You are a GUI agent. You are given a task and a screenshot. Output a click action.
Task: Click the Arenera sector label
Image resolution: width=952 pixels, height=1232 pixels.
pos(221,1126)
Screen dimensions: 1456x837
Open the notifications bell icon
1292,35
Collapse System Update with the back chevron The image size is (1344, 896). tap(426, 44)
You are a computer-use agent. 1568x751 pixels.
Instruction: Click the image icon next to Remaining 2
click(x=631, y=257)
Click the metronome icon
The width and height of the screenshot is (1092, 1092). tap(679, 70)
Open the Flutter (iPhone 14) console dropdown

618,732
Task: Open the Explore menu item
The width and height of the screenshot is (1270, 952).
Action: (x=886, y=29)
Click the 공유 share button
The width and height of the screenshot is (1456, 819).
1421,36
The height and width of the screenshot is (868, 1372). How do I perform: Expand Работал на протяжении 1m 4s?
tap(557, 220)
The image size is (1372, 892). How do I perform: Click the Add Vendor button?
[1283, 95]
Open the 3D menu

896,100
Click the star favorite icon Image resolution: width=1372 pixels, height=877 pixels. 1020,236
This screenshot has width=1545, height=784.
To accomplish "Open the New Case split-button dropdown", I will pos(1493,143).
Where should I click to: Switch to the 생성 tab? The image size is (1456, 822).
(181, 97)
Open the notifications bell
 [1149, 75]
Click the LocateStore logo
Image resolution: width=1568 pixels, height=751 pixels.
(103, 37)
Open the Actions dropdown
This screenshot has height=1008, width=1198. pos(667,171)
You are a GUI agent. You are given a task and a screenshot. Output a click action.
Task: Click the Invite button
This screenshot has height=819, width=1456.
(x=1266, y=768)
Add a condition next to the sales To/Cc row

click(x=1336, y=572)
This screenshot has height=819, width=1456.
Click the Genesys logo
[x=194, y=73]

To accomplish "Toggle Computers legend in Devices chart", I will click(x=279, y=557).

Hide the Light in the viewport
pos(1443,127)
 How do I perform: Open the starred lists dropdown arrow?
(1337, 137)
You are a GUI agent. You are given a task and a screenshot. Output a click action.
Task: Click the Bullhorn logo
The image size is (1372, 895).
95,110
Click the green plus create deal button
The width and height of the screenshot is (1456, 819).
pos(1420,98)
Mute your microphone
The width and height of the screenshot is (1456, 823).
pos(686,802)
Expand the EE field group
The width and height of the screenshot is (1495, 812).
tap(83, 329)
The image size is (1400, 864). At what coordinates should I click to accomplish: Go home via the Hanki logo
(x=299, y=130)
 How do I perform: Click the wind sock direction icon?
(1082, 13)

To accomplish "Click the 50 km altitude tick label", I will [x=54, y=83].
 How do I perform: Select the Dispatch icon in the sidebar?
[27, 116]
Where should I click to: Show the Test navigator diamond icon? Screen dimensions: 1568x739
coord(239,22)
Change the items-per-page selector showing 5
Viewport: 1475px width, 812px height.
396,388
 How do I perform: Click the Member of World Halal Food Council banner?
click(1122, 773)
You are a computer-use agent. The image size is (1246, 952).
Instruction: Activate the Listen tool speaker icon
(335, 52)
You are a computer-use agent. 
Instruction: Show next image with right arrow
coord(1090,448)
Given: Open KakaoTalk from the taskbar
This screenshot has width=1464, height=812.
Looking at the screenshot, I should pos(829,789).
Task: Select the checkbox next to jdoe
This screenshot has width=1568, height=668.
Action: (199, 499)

▶ [Aim of the exercise]: When a line contains the string "label", copy it from the records.

▶ [Exercise output]:
Task: Click the Arenera sector label
To accomplish "Click the 50 km altitude tick label", I will [x=54, y=83].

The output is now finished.